Seit einigen Wochen steigt die Zahl von Geflüchteten, die über Belarus durch Polen in die westlichen EU-Mitgliedsstaaten gelangen wollen. Die Menschen fliehen vor dem Terror der Taliban, Hunger oder Verfolgung. Mittel- und orientierungslos werden die Geflüchteten, auf der Suche nach Schutz, zum Spielball der menschenverachtenden EU-Außenpolitik und dem belarussischen Diktator Alexander Lukaschenko. In Deutschland rufen nun immer mehr militante Neonazis dazu auf, an den Grenzen zu patrouillieren, um Geflüchtete an einem Grenzübertritt zu hindern.

◆ ◆ ◆ ◆

◆ **Aufgabenstellung**:
Schreiben Sie den Auszug über Geflüchtete auf dem Weg über Belarus und Polen im Anschluss an seinen letzten Satz weiter.

◆ **Ausgangsdaten**:
◆ ◆ ◆ ◆

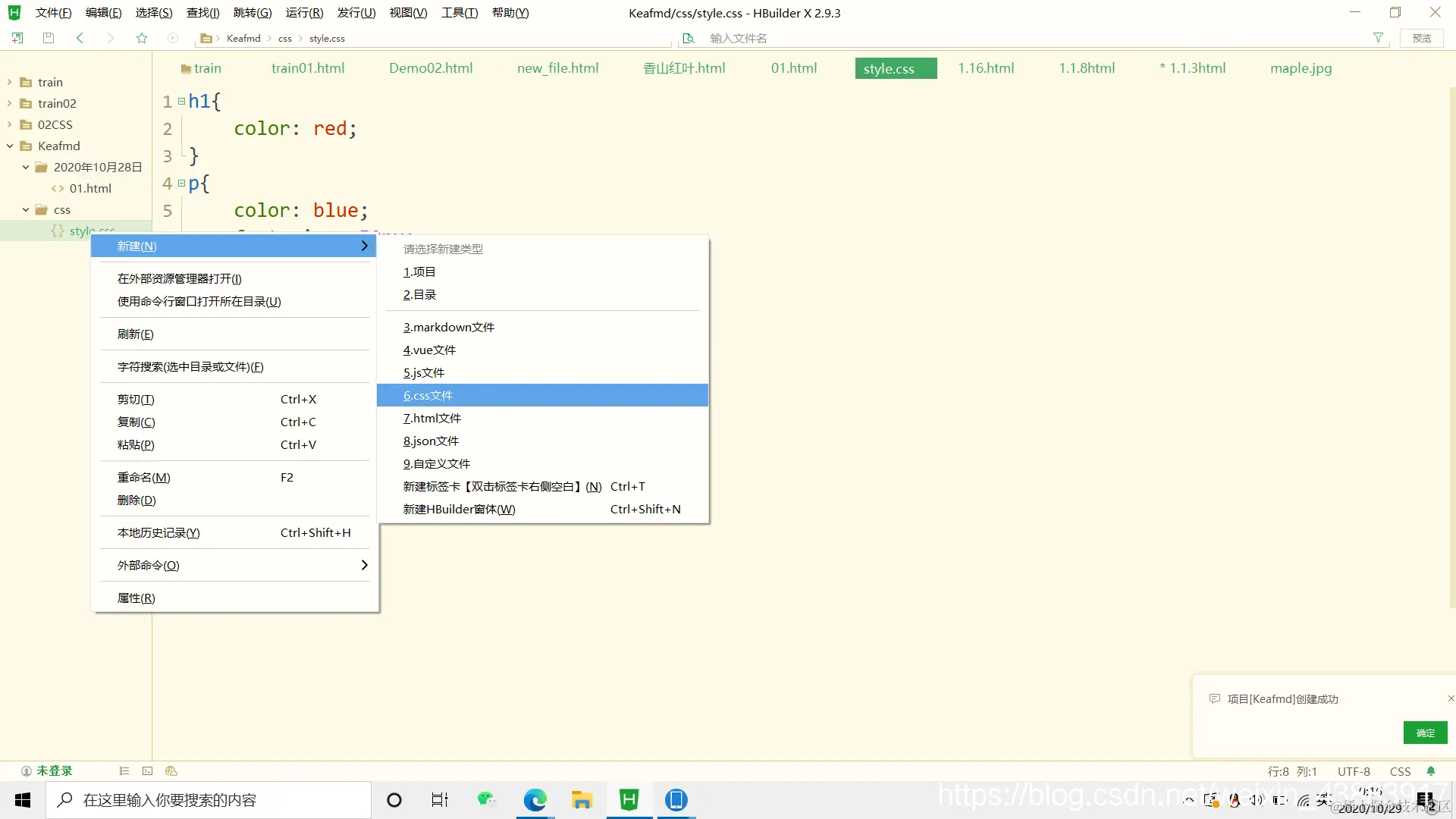Switch to the 1.16.html tab
1456x819 pixels.
coord(985,68)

◆ ◆ ◆ ◆

◆ **Antwort zur Aufgabe**:
Europaweite Push-Backs 

Doch in den seltensten Fällen sind es Neonazis, die versuchen Migrant:innen möglichst unbemerkt an einem Grenzübertritt zu hindern. Meist sind es Frontex-Beamt:innen, Polizist:innen oder die Küstenwache die versuchen Migrant:innen möglichst unbemerkt an einem Grenzübertritt zu hindern und sie so unmittelbar in Lebensgefahr zu bringen. Dieses oftmals, gewaltvolle Zurückdrängen von Migrant:innen in einem Grenzgebiet wird als Push-Back bezeichnet. Ob auf dem Mittelmeer oder in den Wäldern Osteuropas, solche Push-Backs sind im Zusammenhang mit der europäischen „Willkommenskultur“ leider nicht neues. Push-Backs verstoßen gegen die Europäischen Menschenrechtskonventionen und sind somit völkerrechtswidrig.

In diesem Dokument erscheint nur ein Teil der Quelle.